El Medio Oriente amanece con los fusiles en descanso al menos por ahora gracias al cese de hostilidades pactado entre Teherán y Tel Aviv. La promesa iraní es clara si Israel no rompe el trato, ellos tampoco lo harán. Esa fue la línea trazada por el presidente Masoud Pezeshkian al conversar con su homólogo malasio, subrayando que su país solo volverá a disparar si se siente traicionado.
Según el cronograma difundido por mediadores regionales, Irán detuvo primero el fuego a las 04:00 GMT de este martes y, doce horas más tarde, Israel debía cumplir su parte. Tras observarse otro lapso de doce horas sin disparos, la tregua pasaría de tentativa a “oficial”, sellando el fin de lo que ya muchos llaman “la Guerra de los Doce Días”.
El enfrentamiento estalló el 13 de junio, cuando Israel bombardeó instalaciones nucleares y militares iraníes; a los pocos días, Washington entró de lleno y golpeó los complejos de Fordo, Natanz e Isfahán. La Casa Blanca defendió la movida como “cirugía de precisión” contra la amenaza atómica persa.
Teherán no se quedó de brazos cruzados respondió con misiles contra la base estadounidense de Al Udeid, en Catar. El ataque no dejó víctimas, pero envió el mensaje de que cualquier agresión tendría precio.
Del lado israelí, los 12 días de fuego dejaron al menos 28 muertos y más de 3 000 heridos, según datos del Ministerio de Salud en Jerusalén. Con la alerta bélica desactivada, el Comando del Frente Interior levantó restricciones en escuelas y lugares de trabajo, intentando devolver cierta normalidad a la población.
Detrás de bambalinas, la mediación fue un ajedrez diplomático el emir de Catar puso el teléfono a trabajar y el presidente Donald Trump vendió el trato como otra jugada maestra, presionando a Benjamín Netanyahu para aceptar el alto el fuego y ofreciendo garantías de que Teherán también firmaría.
Moscú y Pekín reaccionaron con severidad, condenando los bombardeos estadounidenses que precedieron la tregua y advirtiendo del riesgo de encender un conflicto regional de mayor envergadura. Para Rusia, los ataques fueron “injustificados”; China los tachó de precedente peligroso.
En Teherán, la euforia por “haber obligado al enemigo a retroceder” se mezcla con advertencias de una posible represalia económica el Parlamento iraní debate un bloqueo del estrecho de Ormuz, ruta por donde fluye más del 20 % del petróleo global. Los analistas dudan de su viabilidad, pero el mero anuncio disparó las preocupaciones en los mercados energéticos.

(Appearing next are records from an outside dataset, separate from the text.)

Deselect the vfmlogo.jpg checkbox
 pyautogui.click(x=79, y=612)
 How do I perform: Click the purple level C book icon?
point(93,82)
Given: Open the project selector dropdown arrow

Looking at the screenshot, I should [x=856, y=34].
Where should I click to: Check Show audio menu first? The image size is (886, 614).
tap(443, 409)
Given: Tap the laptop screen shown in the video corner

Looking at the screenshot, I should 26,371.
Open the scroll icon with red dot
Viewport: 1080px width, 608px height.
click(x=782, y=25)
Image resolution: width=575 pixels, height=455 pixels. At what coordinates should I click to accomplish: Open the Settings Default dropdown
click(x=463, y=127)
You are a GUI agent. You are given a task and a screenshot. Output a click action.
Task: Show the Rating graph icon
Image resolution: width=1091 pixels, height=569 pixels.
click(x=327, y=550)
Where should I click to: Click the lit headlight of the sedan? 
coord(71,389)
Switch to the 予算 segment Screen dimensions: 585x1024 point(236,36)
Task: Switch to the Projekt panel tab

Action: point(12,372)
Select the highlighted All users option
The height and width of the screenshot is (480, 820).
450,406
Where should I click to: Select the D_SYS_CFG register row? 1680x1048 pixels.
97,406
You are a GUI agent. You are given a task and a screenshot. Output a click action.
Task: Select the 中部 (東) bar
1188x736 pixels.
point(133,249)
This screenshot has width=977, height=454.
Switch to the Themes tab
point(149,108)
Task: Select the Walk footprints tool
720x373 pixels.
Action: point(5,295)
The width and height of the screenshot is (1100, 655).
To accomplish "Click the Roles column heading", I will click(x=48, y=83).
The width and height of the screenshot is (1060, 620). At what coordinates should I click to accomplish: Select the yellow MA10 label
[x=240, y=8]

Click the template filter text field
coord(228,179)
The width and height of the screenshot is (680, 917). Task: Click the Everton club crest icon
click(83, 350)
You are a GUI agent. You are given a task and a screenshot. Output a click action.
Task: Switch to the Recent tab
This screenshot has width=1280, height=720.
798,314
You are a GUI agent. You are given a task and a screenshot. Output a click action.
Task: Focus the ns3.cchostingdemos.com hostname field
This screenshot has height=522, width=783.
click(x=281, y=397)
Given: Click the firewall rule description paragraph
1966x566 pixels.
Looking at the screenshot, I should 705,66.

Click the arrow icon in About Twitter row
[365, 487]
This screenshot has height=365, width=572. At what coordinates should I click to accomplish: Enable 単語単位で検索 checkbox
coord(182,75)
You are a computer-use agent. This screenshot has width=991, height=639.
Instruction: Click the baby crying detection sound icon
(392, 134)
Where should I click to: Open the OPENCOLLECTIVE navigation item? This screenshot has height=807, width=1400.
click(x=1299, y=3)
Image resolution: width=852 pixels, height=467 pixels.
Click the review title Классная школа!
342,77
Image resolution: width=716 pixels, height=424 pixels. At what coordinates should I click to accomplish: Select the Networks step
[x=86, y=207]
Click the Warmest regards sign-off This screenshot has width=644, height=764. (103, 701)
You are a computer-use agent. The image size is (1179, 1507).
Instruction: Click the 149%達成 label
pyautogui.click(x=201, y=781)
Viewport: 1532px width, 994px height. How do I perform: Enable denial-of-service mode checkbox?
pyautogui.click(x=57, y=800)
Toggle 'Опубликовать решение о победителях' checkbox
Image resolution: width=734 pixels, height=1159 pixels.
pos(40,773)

Con los fusiles enfriándose y las capitales del mundo calibrando el nuevo tablero, la pregunta ya no es quién disparará primero, sino cuánto durará la calma. Si cualquiera de las dos partes interpreta mal un movimiento o decide que el trato ya no le sirve el ciclo de fuego podría reiniciarse en cuestión de horas. Por ahora, la región respira, pero nadie guarda la maleta de emergencia.